»»
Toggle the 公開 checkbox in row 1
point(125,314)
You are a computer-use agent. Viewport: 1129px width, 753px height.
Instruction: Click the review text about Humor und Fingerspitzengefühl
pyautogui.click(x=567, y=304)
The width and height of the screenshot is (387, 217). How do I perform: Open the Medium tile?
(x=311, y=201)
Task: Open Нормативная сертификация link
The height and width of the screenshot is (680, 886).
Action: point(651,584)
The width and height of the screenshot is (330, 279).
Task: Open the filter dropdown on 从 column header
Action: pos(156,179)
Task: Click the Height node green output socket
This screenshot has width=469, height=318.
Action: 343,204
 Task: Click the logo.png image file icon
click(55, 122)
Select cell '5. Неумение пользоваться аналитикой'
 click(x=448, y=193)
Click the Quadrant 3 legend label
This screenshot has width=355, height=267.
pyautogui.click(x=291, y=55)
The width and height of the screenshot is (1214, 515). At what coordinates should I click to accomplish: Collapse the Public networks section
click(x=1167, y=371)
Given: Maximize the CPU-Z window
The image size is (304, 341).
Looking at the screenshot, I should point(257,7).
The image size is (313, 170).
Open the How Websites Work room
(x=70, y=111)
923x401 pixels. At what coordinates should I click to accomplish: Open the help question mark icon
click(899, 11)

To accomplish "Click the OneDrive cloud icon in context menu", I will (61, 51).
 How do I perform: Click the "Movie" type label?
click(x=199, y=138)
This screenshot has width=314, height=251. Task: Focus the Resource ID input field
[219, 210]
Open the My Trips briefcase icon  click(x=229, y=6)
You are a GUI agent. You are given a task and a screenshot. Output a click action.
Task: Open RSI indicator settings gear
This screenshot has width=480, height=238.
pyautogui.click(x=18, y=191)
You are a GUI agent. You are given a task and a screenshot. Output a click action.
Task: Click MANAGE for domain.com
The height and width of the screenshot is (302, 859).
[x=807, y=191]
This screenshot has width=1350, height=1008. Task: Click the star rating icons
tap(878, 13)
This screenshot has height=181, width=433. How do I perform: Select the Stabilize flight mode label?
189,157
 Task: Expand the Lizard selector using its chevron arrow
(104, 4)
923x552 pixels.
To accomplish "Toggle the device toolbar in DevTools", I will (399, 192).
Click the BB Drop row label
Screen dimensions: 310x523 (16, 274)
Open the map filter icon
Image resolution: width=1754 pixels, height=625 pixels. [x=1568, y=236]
««
* EXERCISE AIM: Retype, in the same exact form, the lines of the material above from the line holding "This screenshot has width=314, height=251." through the line holding "Task: Open RSI indicator settings gear".

* EXERCISE SOLUTION:
This screenshot has width=314, height=251. Task: Focus the Resource ID input field
[219, 210]
Open the My Trips briefcase icon  click(x=229, y=6)
You are a GUI agent. You are given a task and a screenshot. Output a click action.
Task: Open RSI indicator settings gear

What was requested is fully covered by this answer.